[Opening Supplied data section]

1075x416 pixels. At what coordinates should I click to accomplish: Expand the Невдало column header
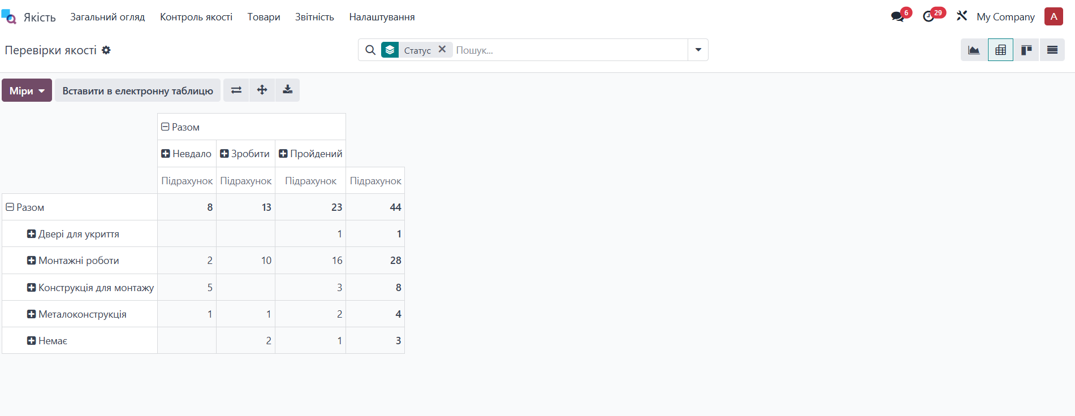pyautogui.click(x=166, y=154)
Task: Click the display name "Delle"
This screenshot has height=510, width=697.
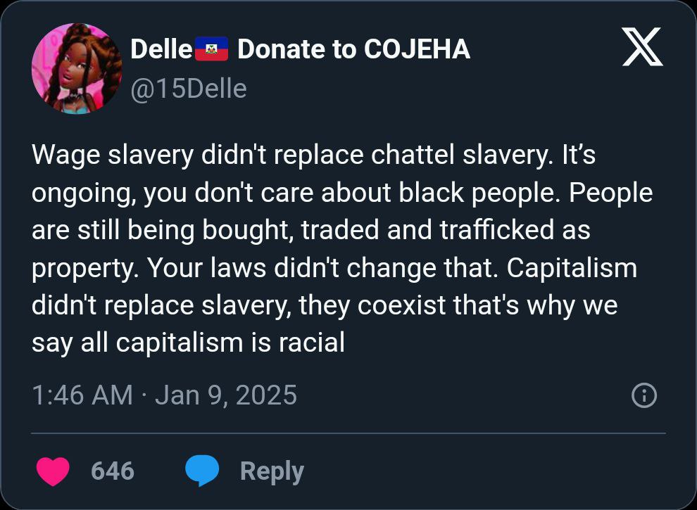Action: point(161,49)
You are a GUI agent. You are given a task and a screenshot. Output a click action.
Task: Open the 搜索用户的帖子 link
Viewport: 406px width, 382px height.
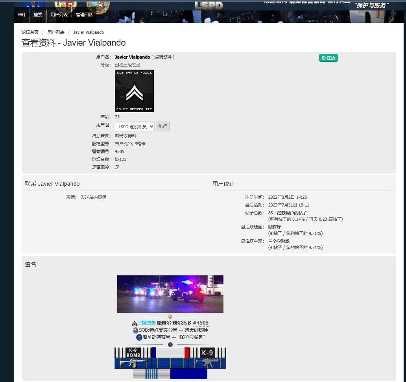click(292, 213)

[Closing Supplied data section]

What the task requires >> Pictures stay out. Return exactly the lines from the one with "This screenshot has height=510, width=697." through the last line of the data.

Response >>
This screenshot has height=510, width=697.
Action: point(161,49)
You are a GUI agent. You are given a task and a screenshot. Output a click action.
Task: Open the 搜索用户的帖子 link
Viewport: 406px width, 382px height.
click(292, 213)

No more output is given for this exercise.